And by the way, I´m on twitter: @Thescreenplayer
Having worked as an actor for several years, it´s easy to come to the realization that
a) it´s often easier to play larger parts than smaller parts, and
b) you often get cast in the latter, not the former.
The reason for b) is obvious, but the reason for a) might not be so clear for everybody. However, the same applies to screenwriting. Here´s why.
When you, as an actor, step on to a foreign set, you don´t know the codes, you haven´t been a part of the project from the get-go and thus, you don´t know the temperature of the set or the expression of the movie. After watching one of my childhood role models stumble on to a set of younger people and completly blowing his lines, trying to fit in, I couldn´t help but cringe and wonder why.
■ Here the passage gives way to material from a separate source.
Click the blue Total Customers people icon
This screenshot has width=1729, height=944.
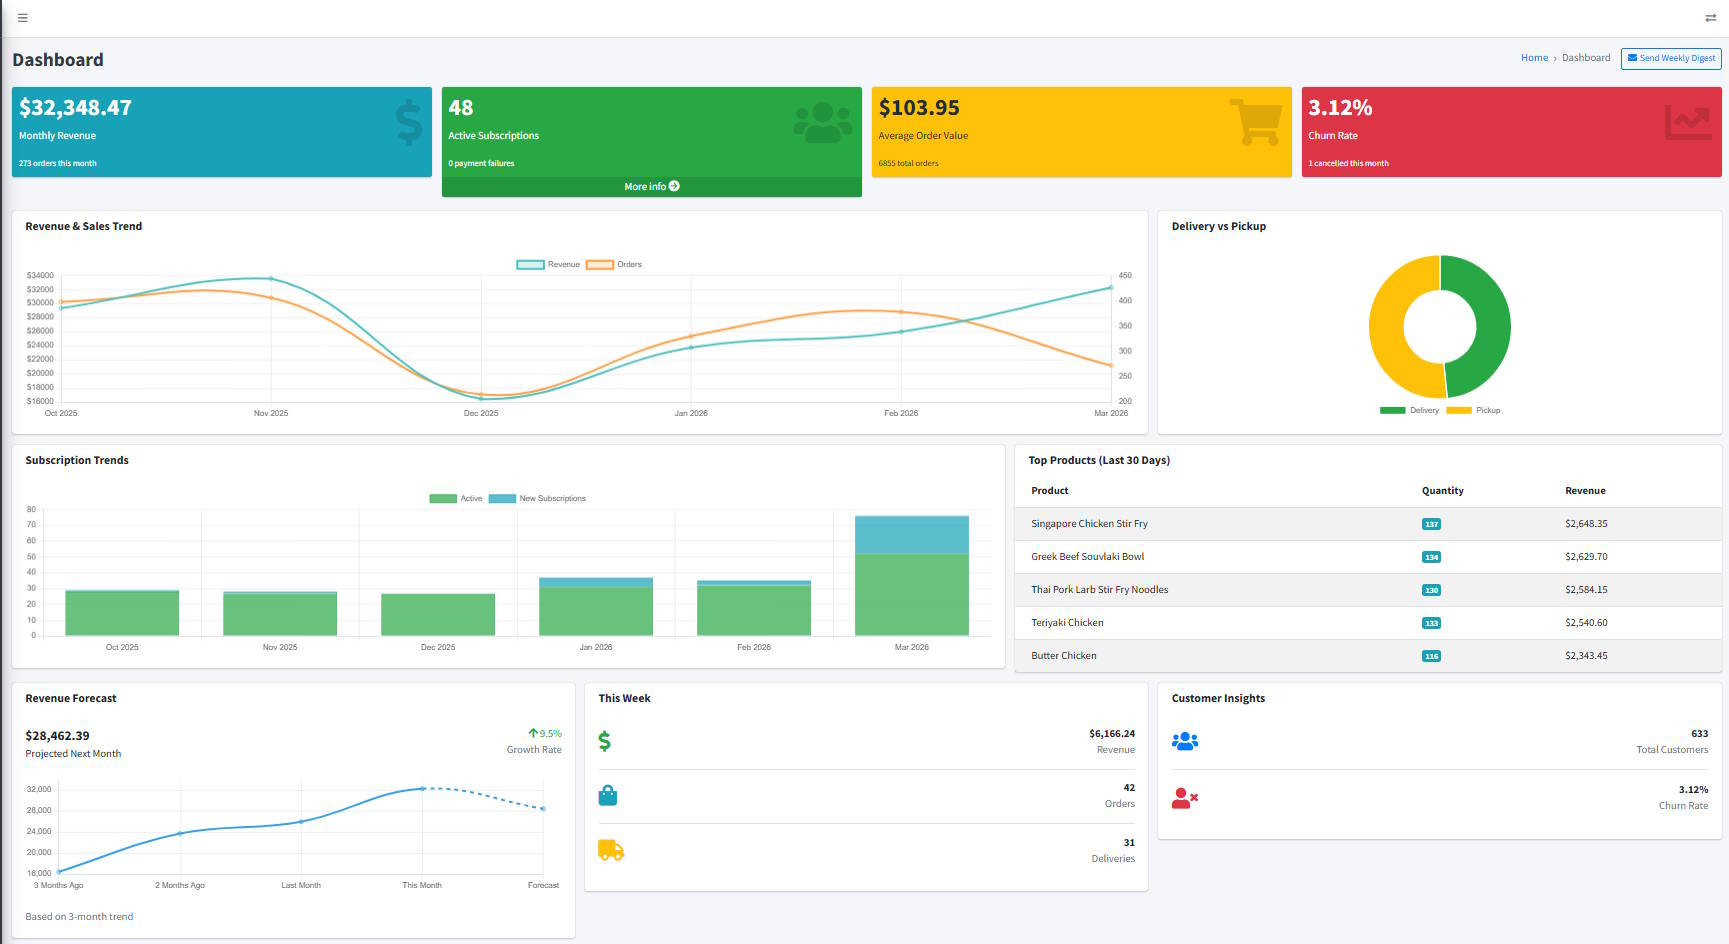click(x=1184, y=741)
The actor, known for his organic and tempered portrayals fell victim to a fit of grotesque over-acting, playing a character that seemed completely out of context. Hard to watch on set, and even harder on screen – I guess a thousand times so for the performer.
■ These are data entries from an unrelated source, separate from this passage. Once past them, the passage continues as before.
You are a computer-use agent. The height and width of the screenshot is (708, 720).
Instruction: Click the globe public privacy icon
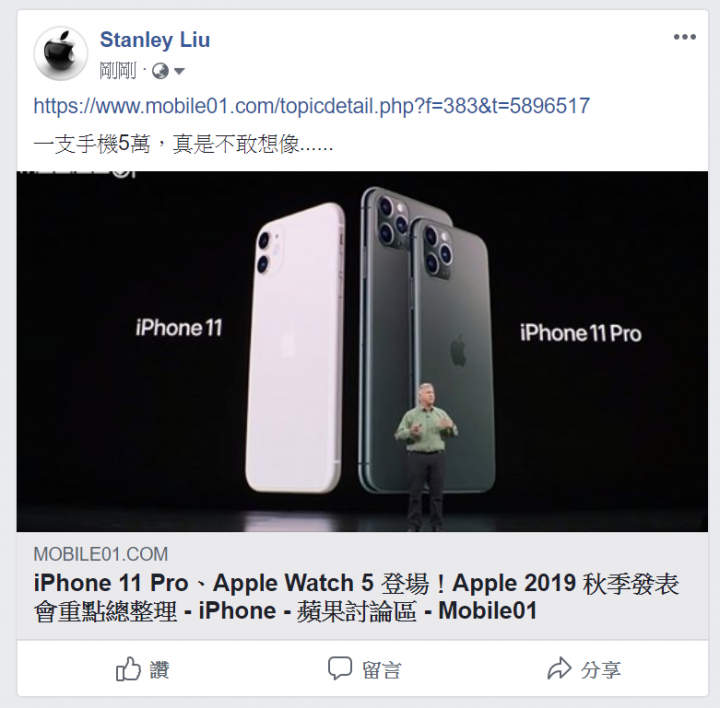[x=160, y=71]
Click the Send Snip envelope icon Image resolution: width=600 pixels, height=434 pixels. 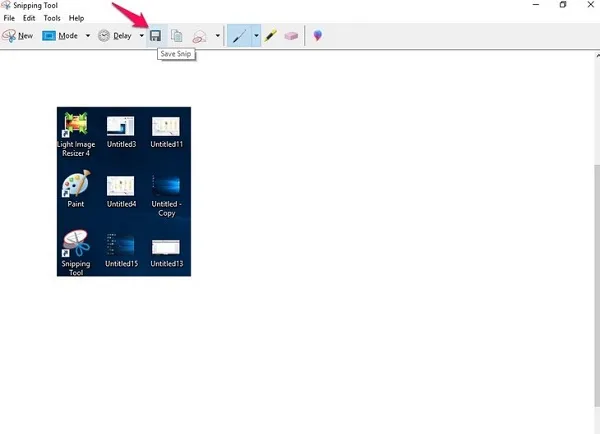198,36
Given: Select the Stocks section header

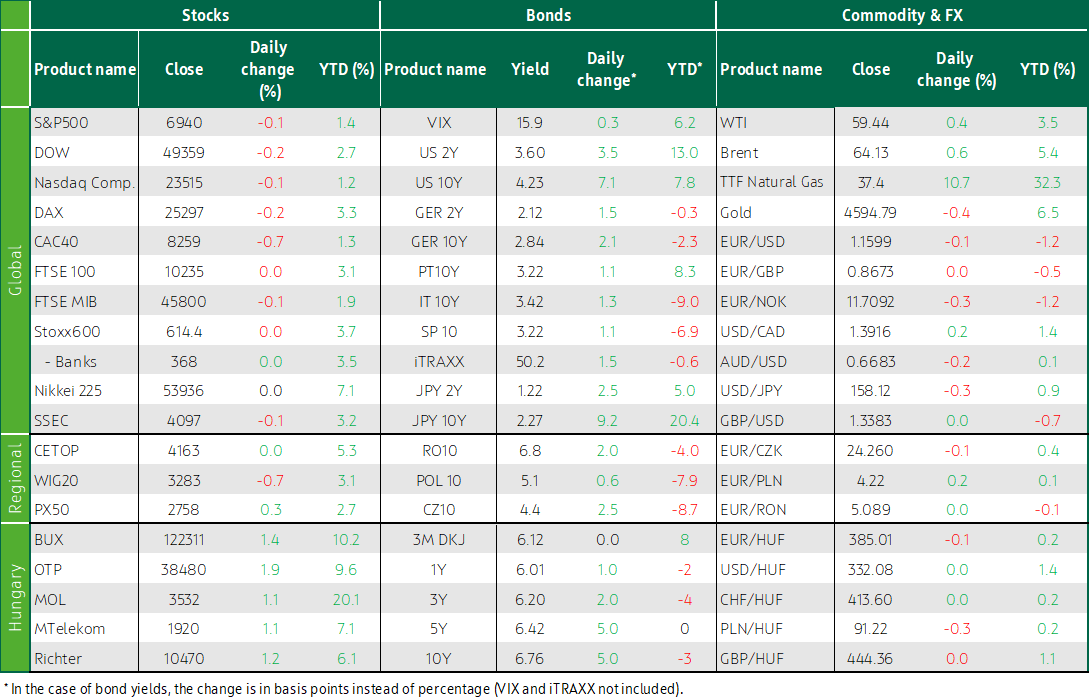Looking at the screenshot, I should (205, 15).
Luckily, when writing, we are often given more than half a day to get whatever we´re doing to work. But after spending months or even years on your main character, the antagonists, love interests, the quirky best friend or whatever, you sometimes end with a minor scene that just seems to trip the whole pace of the movie. Some minor character, possibly only a function – or actually, probably so – appears behind the counter at 7-11, delivering a vital piece of information or getting shot in the head with nobody really caring. The character seems contrived, with no prior life before the scene, and nothing going on after.
This is where weak writing shines through your art like an open sore.
This is, luckily, also the place you´re allowed to cheat a bit.
When crafting solid characters, you know, the kind you´d want to spend 1.5-2 hours in a theatre with, or even 7 seasons on your favourite network, you have to do the groundwork. Your character becomes your friend, that you carry around in the back of your head while not writing your story, you get annoyed with it and laugh when it does something funny – a bit of warning here, this might also be the warning signs of schizophrenia, but a lot of great artists had issues so fuck it. The apperance of your minor characters might be a result of a sudden rewrite, a minor feedback or whatever, and allthough you don´t have 6-12 months to write it, they deserve to live, and by live I mean “live”.
When jumping in for half a day to play a minor character, you know, the best friends best friends who tells you that your love interest has been sleeping all over town, or whatever, you still, or even more than usual, have to pull up your actors manual and refresh the 5 questions, or whatever kids are calling them nowadays:
– Where am I?
– What am I doing?
– Where did I come from?
– What´s my relation to the other characters?
– What do I want?
By asking yourself these 5 short questions, you automatically open the door to a larger backstory, than, say: “I´m a guy who stands behind this counter and waits for that dark haired guy to come in so I can launch my line at him”, which makes you seem like a robot.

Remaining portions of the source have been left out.